A group of Harvard researchers has found the hemihelix structure, which is rarely seen in nature.

The team at Harvard School of Engineering and Applied Sciences conducted several experiments using rubber bands to understand the novel shape. Their research could help scientists twist and turn biological molecules and advance nanodevices such as sensors and resonators.

"Once you are able to fabricate these complex shapes and control them, the next step will be to see if they have unusual properties; for example, to look at their effect on the propagation of light," said Katia Bertoldi, associate professor of applied mechanics at the Harvard School of Engineering and Applied Sciences (SEAS).
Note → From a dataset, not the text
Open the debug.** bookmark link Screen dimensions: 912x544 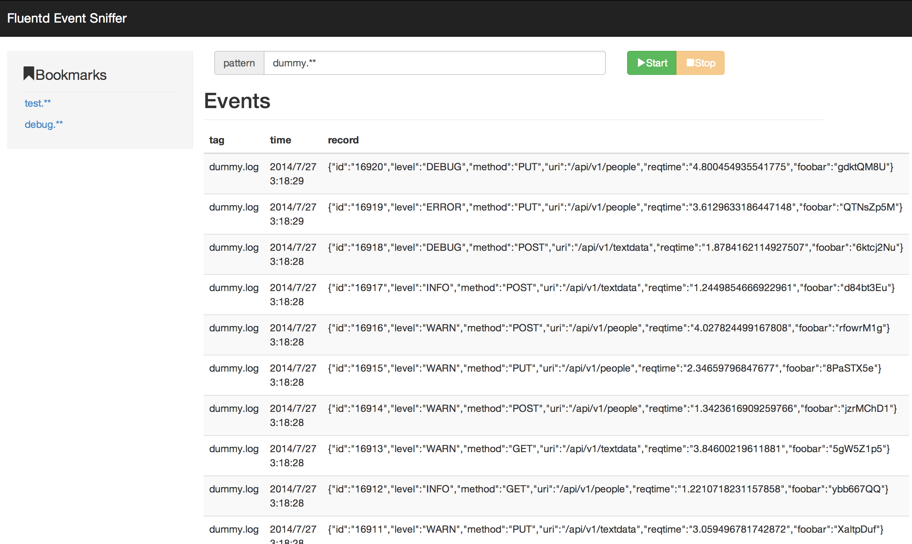[44, 125]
Researchers call the new shape hemihelix with multiple "perversions."

Helices are 3D structures such as a slinky toy. Hemihelices are what you get when you twist the telephone cord the other way ,nbcnews reports.

Twisting the cord causes a change in direction of the spiral. The reversal of chirality, the direction of the spiral, is called a perversion.

The team was actually trying to make new springs using two strips of rubber material. The rubber pieces were of different lengths. Researchers stretched the shorter strip to reach the length of the longer piece and stick them together.

"We expected that these strips of material would just bend-maybe into a scroll. But what we discovered is that when we did that experiment we got a hemihelix and that it has a chirality that changes, constantly alternating from one side to another," explained David R. Clarke, Extended Tarr Family Professor of Materials at SEAS, according to a news release.

Researchers then tested whether the aspect ratio or the width-to-height ratio of the polymer had any effect on the resultant structure. Jia Liu, a graduate student in Bertoldi's group conducted the research. The team found that when the rubber strip is wider, it produces a helix. They found that at a critical value of the aspect ratio, the material forms a hemihelix.

"There are a variety of complex shapes in nature that arise as a result of different growth rates. We stumbled quite by accident on a way to achieve fully deterministic manufacture of some three-dimensional objects," Clarke said.

The study is published in the journal PLOS One and was funded by Harvard Materials Research Science and Engineering Center, which is supported by the National Science Foundation.